• PROBLEMS TO SOLVE
1. Write out the part of the post on vulnerability that opens with the words containing "I've wrote this" and closes with "track a little.".
2. In the post on vulnerability, how long had the relationship that ended in January lasted?

• GIVEN PASSAGE

Ideas On Being Unapologetically Vulnerable

If we could firstly just all agree to move on from the fact that my elbow looks really weird in this photo then that'd be greatly appreciated. (I know.. now you've seen it you can't ignore it)

I've wrote this intro about fifty times and not once did I think it would be about elbows.

So here it is: being vulnerable is something I struggle with. Like most, I have experienced the highs and lows of life's natural journeys and through this, have seemed to reach the conclusion that allowing yourself to be vulnerable is a bad thing. It's dangerous because, well.. you're clearly more open to being hurt.. ruined.. right?
Well I've been thinking (now that's the dangerous part) and actually, I'm not so sure that I believe my own thoughts anymore... They do have a tendency to steer me off track a little.
For those of you that don't know, my nine year relationship ended in January and although this is not at all what this post is about.. I feel like it's relevant just to say, 'Yeah, I gave absolutely all of myself to someone and it still wasn't enough.' And so of course, why would I then ever be open and vulnerable and honest with another human ever again in my entire life because surely this will just happen again.
Well then what...?
Well then if it just does... I just deal.
I think that it's quite natural, especially as a woman, to feel 'ashamed' of our emotions or our vulnerabilities because too often they are seen as weaknesses. How often do we apologise for showing our real reactions to things...The actual raw grit that defines us and makes us individual but yet also so incredibly human? Ever notice how everyone's ex girlfriend was a 'psycho'? I think that it's subconsciously ingrained in us to be apologetic for being 'sensitive' or as I like to call it, 'in touch with our emotions and having the ability to be empathetic' 
By keeping those parts of our self internal are we not just devaluing the most natural elements of our being? I think there's a lot to be said for intuition, gut reactions and actually allowing yourself to be seen.

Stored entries
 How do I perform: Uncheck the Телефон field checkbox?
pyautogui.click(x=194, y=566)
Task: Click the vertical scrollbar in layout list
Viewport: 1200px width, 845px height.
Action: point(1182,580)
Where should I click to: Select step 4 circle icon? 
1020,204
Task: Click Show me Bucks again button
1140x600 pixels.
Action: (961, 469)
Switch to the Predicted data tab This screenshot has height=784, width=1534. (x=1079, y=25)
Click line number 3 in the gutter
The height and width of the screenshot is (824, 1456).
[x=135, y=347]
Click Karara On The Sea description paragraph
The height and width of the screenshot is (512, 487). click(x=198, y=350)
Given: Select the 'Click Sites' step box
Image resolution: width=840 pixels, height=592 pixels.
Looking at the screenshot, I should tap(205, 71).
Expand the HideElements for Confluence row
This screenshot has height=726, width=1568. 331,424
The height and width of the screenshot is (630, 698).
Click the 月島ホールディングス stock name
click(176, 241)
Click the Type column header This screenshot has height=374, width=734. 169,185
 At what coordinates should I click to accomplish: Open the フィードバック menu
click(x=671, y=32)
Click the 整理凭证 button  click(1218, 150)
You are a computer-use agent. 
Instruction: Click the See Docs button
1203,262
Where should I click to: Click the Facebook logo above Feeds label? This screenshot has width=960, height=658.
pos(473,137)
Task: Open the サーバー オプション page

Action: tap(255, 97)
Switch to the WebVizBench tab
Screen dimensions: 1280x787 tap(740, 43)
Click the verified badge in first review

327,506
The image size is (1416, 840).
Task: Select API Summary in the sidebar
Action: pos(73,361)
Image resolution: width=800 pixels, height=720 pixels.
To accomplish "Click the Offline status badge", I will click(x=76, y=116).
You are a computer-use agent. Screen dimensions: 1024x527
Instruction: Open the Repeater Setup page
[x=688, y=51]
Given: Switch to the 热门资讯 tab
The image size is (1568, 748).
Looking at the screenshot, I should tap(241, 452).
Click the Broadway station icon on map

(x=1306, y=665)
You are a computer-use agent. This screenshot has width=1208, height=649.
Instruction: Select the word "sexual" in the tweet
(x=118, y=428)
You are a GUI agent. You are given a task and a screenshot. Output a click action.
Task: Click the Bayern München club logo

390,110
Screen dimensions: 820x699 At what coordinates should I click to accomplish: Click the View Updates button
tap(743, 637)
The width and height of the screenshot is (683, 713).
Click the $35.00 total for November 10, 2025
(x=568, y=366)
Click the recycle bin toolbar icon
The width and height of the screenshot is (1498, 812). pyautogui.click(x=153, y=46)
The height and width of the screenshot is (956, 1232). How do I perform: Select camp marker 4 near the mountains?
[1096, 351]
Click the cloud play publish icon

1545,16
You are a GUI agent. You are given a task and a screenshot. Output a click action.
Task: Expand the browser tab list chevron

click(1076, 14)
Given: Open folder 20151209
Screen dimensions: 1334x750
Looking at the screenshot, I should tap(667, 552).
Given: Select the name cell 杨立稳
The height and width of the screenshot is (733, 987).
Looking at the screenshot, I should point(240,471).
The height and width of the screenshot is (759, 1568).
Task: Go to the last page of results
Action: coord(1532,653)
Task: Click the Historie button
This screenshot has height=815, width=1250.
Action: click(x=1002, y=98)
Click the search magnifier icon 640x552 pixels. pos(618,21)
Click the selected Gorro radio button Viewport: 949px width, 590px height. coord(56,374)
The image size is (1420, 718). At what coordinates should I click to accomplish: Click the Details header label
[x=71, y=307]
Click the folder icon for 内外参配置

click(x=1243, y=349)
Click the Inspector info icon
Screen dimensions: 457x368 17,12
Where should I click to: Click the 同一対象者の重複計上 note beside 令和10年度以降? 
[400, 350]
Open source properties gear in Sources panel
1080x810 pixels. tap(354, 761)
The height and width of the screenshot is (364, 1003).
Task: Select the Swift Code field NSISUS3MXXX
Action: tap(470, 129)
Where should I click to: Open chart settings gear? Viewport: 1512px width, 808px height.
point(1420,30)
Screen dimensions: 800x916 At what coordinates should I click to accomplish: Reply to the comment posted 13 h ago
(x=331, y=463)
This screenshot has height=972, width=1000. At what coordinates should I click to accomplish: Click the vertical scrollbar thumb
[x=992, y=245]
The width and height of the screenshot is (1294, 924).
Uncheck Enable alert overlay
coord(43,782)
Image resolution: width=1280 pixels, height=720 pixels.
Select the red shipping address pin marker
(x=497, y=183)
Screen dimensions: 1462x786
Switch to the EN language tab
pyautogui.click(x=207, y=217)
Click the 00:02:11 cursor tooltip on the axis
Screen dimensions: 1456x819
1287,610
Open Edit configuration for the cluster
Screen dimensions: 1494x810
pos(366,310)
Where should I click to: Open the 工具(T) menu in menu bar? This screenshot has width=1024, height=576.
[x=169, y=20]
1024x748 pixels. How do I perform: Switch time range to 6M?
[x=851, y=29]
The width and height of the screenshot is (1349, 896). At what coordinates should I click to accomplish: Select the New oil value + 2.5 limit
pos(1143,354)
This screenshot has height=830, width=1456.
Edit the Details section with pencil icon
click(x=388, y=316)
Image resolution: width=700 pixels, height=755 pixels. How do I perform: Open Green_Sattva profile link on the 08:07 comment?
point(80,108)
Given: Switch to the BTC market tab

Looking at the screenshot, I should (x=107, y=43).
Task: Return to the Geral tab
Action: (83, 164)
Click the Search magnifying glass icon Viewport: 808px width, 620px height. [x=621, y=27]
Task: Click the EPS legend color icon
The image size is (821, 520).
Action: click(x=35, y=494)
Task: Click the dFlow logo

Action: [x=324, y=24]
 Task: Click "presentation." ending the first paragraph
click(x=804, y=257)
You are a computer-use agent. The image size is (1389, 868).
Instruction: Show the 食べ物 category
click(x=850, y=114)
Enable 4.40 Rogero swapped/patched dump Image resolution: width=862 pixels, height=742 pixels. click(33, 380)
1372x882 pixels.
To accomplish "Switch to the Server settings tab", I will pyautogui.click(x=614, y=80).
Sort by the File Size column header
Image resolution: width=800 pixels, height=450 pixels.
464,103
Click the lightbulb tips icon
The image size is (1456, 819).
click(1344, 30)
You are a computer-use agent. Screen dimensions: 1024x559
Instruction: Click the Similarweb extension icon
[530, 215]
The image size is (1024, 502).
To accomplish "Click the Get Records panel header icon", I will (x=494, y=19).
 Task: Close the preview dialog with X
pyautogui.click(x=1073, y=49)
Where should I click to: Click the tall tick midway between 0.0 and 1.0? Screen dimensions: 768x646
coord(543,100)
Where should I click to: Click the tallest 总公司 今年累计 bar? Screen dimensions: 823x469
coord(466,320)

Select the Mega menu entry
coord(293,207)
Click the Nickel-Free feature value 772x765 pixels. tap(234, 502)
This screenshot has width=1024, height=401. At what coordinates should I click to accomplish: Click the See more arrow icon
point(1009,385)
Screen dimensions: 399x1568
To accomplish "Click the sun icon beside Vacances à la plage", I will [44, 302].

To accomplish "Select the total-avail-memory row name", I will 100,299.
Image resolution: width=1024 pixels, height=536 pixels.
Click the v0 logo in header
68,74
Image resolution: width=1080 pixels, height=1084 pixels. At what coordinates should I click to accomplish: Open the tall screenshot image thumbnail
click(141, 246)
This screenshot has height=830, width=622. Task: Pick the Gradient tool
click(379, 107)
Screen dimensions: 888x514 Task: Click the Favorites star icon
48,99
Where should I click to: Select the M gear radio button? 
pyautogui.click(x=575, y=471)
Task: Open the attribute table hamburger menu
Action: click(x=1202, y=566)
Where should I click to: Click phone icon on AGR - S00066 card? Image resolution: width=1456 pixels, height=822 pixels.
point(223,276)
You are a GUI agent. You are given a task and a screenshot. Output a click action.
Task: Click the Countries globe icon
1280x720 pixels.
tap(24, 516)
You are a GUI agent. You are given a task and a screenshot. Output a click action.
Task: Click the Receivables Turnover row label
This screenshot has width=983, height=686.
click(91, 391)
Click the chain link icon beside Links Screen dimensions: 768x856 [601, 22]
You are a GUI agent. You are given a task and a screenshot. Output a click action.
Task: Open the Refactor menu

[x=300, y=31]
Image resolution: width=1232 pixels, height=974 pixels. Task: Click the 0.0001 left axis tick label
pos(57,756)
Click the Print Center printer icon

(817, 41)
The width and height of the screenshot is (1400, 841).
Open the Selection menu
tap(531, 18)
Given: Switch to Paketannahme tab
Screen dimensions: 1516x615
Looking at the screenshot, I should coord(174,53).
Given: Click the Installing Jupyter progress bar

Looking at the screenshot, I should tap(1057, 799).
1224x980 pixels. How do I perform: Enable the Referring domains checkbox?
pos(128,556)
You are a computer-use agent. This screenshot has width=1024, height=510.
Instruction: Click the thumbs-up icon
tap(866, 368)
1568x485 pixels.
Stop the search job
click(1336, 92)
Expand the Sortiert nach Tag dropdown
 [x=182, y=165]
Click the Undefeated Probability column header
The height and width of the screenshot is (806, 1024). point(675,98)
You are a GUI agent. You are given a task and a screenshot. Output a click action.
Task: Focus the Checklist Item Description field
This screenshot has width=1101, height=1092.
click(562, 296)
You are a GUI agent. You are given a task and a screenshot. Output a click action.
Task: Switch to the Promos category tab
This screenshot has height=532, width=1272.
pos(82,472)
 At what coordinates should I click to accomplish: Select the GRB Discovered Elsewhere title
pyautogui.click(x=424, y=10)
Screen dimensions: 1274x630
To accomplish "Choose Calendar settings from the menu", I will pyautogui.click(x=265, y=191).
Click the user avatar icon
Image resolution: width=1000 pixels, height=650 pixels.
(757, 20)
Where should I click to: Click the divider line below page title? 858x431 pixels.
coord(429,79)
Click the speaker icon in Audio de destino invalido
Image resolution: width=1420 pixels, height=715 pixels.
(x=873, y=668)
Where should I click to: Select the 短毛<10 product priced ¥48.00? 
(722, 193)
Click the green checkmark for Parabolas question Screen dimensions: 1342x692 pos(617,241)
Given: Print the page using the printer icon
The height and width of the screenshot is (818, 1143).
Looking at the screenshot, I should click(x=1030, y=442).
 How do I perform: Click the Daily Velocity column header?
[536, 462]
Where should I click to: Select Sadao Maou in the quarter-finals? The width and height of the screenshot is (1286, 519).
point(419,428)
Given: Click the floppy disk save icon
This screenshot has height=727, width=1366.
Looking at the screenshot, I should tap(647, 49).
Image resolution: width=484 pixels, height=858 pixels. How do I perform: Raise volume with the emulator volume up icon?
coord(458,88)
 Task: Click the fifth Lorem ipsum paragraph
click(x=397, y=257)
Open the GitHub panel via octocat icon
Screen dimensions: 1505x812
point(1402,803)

• ANSWERS PROVIDED
1.
I've wrote this intro about fifty times and not once did I think it would be about elbows.

So here it is: being vulnerable is something I struggle with. Like most, I have experienced the highs and lows of life's natural journeys and through this, have seemed to reach the conclusion that allowing yourself to be vulnerable is a bad thing. It's dangerous because, well.. you're clearly more open to being hurt.. ruined.. right?
Well I've been thinking (now that's the dangerous part) and actually, I'm not so sure that I believe my own thoughts anymore... They do have a tendency to steer me off track a little.

2. Nine years.